How can you tell if each one of your debts is considered good debt or bad debt?

Intuitively, we know that credit card debt is bad.

We know that buying a couch on credit is bad.

But how about a mortgage? Car loans? Student debt?

Rather than relying on intuition, let’s look at an objective way to decide. Depending on the author, this concept is called the Cash Flow Index (CFI) or Liability Efficiency Ratio (LER).

This number is the result of a simple equation that helps you decide which loan should be paid off first because it hurts your cash flow the most.

Ready to play?

Step 1: Gather the last statement for each one of your loans.

This works for personal debt, including mortgage, car loan(s) and credit card balances.

And of course it works for professional debt, including student loans, practice loans, equipment loans, and a line of credit.

Step 2: The equation is simple:

Divide the total balance of the loan by the minimum payment. 

So total balance / minimum payment = Cash Flow Index or Liability Efficiency Ratio for that loan.

Step 3: See where your result falls along the scale.



– A cash flow index that falls under 50 is considered to be in the danger zone. This means it is a very inefficient loan and should be paid off ASAP.

– An index between 50 and 100 is considered to be in the caution zone. The urgency of repaying that loan falls somewhere in the middle of the bunch.

– An index over 100 is considered to be in the happy zone, meaning it is a very efficient loan and its repayment is a low priority. 

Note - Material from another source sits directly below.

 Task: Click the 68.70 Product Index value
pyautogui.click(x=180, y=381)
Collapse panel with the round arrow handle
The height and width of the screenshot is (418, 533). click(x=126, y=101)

Let’s take a few examples.

  • Say you have a $150,000 mortgage with a monthly payment of $800. The cash flow index for that loan is 150,000/800 = 188.
  • Then you have a car loan for $20,000 and your monthly payment is $500. Based on our equation, $20,000 / $500 = 40.
  • How about a small student loan for $60,000 with a monthly payment of $800? The math says that $60,000 / $800 = 75.

What does this all mean?

Now you can see that the car loan (cash flow index of 40) is under 50, which means it’s a poorly efficient loan and it should be paid off ASAP.

Your student loan has a cash flow index of 75, which falls in the mid-efficient zone, so that loan is not super efficient, but it’s also not the worst possible debt.

Your mortgage has a cash flow index of 188, which makes it a very efficient loan. Not even taking the tax benefits into consideration, this is the loan you can consider keeping (and not paying early).

You will notice that nowhere in this discussion did we mention the interest rate for each loan. This is the fascinating point about the Cash Flow Index: the interest rate is irrelevant – even though many novice investors focus only on that.

Sophisticated investors focus on the efficiency of their loans.

They avoid bad debt and prefer good debt.

Now you can be part of the sophisticated crowd.